>> Begin TEXT EXCERPT

[08/22] x86/fpu: Remove user_fpu_begin()
diff mbox series

Message ID 20190109114744.10936-9-bigeasy@linutronix.de
State New
Headers show
Series
  • [v6] x86: load FPU registers on return to userland
Related show

Commit Message

Sebastian Andrzej Siewior Jan. 9, 2019, 11:47 a.m. UTC
user_fpu_begin() sets fpu_fpregs_owner_ctx to task's fpu struct. This is
always the case since there is no lazy FPU anymore.

fpu_fpregs_owner_ctx is used during context switch to decide if it needs
to load the saved registers or if the currently loaded registers are
valid. It could be skipped during
	taskA -> kernel thread -> taskA

because the switch to kernel thread would not alter the CPU's FPU state.

Since this field is always updated during context switch and never
invalidated, setting it manually (in user context) makes no difference.
A kernel thread with kernel_fpu_begin() block could set
fpu_fpregs_owner_ctx to NULL but a kernel thread does not use
user_fpu_begin().

>> End TEXT EXCERPT

EXERCISE REQUIREMENTS -
**a)** According to the patch message on removing user_fpu_begin(), what does user_fpu_begin() set fpu_fpregs_owner_ctx to?
**b)** Extend the patch message on removing user_fpu_begin() past its final sentence.
The data that comes next is from a separate source.

>> Begin INFORMATION PROVIDED

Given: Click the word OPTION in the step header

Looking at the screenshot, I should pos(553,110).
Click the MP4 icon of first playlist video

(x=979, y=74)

>> End INFORMATION PROVIDED

ANSWERS GIVEN -
**a)** It sets fpu_fpregs_owner_ctx to the task's fpu struct.

**b)**
This is a leftover from the lazy-FPU time.

Remove user_fpu_begin(), it does not change fpu_fpregs_owner_ctx's
content.

Signed-off-by: Sebastian Andrzej Siewior <bigeasy@linutronix.de>
---
 arch/x86/include/asm/fpu/internal.h | 17 -----------------
 arch/x86/kernel/fpu/core.c          |  4 +---
 arch/x86/kernel/fpu/signal.c        |  1 -
 3 files changed, 1 insertion(+), 21 deletions(-)

Comments

Borislav Petkov Jan. 25, 2019, 3:18 p.m. UTC | #1
On Wed, Jan 09, 2019 at 12:47:30PM +0100, Sebastian Andrzej Siewior wrote:
> user_fpu_begin() sets fpu_fpregs_owner_ctx to task's fpu struct. This is
> always the case since there is no lazy FPU anymore.
> 
> fpu_fpregs_owner_ctx is used during context switch to decide if it needs
> to load the saved registers or if the currently loaded registers are
> valid. It could be skipped during
> 	taskA -> kernel thread -> taskA
> 
> because the switch to kernel thread would not alter the CPU's FPU state.
> 
> Since this field is always updated during context switch and never
> invalidated, setting it manually (in user context) makes no difference.
> A kernel thread with kernel_fpu_begin() block could set
> fpu_fpregs_owner_ctx to NULL but a kernel thread does not use
> user_fpu_begin().
> This is a leftover from the lazy-FPU time.
> 
> Remove user_fpu_begin(), it does not change fpu_fpregs_owner_ctx's
> content.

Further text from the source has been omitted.